Arthur Ashe, The Man
The 2015 debates over the meaning of the Confederate flag, especially following the mass shooting at Emanuel AME, the divisive nature of Southern identity, particularly the South’s connection to the Civil War, echo the debates two decades earlier. In 1996, Governor Douglas Wilder was determined to place Richmond’s native son, Arthur Ashe, among the Confederate heroes of Richmond’s iconic boulevard. To understand the debate, however, one must, and albeit most likely does, know Richmond’s greatest athlete.
Born in 1943 in St. Phillip’s Hospital in a segregated facility for blacks only, Arthur Ashe grew up during Richmond’s Jim Crow era.39 The family inherited their name from Governor Samuel Ashe of Virginia, an owner of slaves. As biographer Richard Stein writes in Ashe’s biography, Ashe grew up in a church-going family that emphasized “the importance of hard work and adhering to the highest moral code of behavior.” 40 His mother died not long after his birth, and his father at one point worked as a chauffer –butler for wealthy Richmond families including the owners of Thalimers, a local department store which would become a center point for Richmond’s civil rights movement.
As a young boy, Ashe cultivated a love of tennis by watching the black Virginia Union University student play on the Brook Field courts, where his father served as caretaker.41 One of those players whom Ashe idolized on the courts, Ronald Charity, began teaching young Ashe the game. Despite the adversity of growing up in Jim Crow Richmond, attending the all black Maggie Walker High School, and being unable to play on the nicer, white tennis courts of the city, Ashe defied the odds set against him and became the first African American to win the Wimbledon and the U.S. and Australian Open.42
Arthur Ashe left Virginia after high school on a full ride to attend University of California at Las Angeles, which at that time had one of the best college tennis programs. In college Ashe continued his success on the court. The official Arthur Ashe website notes that he was the first African American named to the U.S. Davis Cup and in 1965 won the individual NCAA championship. 43 Later during his service in the army, Ashe continued playing tennis and on September 9, 1968, Ashe won the first U.S. Open.
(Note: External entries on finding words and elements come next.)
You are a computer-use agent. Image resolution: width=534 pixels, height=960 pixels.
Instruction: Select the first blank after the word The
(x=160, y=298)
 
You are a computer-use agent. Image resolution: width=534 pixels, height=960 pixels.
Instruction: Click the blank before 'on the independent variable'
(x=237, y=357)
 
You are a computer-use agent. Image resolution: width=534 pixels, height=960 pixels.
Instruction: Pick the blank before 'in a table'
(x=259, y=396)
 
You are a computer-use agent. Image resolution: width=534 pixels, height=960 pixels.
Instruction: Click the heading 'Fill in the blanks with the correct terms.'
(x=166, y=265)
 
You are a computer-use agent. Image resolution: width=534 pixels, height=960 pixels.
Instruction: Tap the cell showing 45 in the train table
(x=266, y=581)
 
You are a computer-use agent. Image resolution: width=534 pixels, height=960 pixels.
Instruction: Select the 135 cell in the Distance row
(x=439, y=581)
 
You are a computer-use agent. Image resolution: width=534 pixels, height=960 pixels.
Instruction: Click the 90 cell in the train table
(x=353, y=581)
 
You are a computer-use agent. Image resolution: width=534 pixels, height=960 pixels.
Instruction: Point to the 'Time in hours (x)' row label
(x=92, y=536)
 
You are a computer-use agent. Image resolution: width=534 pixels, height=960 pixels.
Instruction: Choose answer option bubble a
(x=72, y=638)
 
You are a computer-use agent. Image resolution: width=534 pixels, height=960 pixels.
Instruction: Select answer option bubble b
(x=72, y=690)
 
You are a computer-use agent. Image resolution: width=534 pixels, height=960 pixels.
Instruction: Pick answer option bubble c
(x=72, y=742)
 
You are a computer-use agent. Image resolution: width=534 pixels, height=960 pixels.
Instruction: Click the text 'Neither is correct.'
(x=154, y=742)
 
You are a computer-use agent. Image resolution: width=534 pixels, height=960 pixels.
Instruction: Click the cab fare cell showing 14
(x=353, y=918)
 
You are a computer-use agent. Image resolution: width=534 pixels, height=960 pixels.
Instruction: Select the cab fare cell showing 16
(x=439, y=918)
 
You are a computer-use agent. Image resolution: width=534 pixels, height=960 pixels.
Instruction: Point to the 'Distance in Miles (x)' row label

A year later, Ashe applied for the South African Open, but due to the racial segregation of Apartheid, South Africa denied access to America’s number one ranked player. This experience propelled Ashe onto his role as a global humanitarian and activist, and by 1975 he became the first black tennis player to compete in the national championships of in South Africa. This same year, Ashe also won the Wimbledon singles title and attained the number one ranking in the world.
Not only did Arthur Ashe carry the torch for future minorities in the white world of tennis, he also became a staunch advocate for African-American males being celebrated not only for their emotional, intellectual, and moral development in addition to their athleticism.44
In 1989, Ashe endorsed his childhood friend, Lieutenant Governor Douglas Wilder as he ran for governor of Virginia. After Wilder’s win in 1990, together they established Virginia Heroes, Inc., a program which invited prominent Richmonders into the city’s classrooms as role models for inner city youth.45
During this time period, Ashe also began promoting the Hard Road to Glory African American Sports Hall of Fame, which in 1993 Richmond’s City Council agreed to set $250,000 aside to fund. Tragically, this same year Arthur Ashe passed away from complications from contracting the AIDS virus in 1983 during a blood transfusion after a heath attack. Ashe learned of his diagnosis in 1988, and for four years he concealed his disease, but in 1992, Ashe’s friend and journalist, informed Ashe the news of his condition was leaked to USA Today’s editors. Instead of being the national newspaper outing him, Ashe held a press conference and made the announcement himself. In this last chapter of his life, Arthur Ashe would add another hat to his role as humanitarian bringing a heightened awareness and discussion to understanding the disease.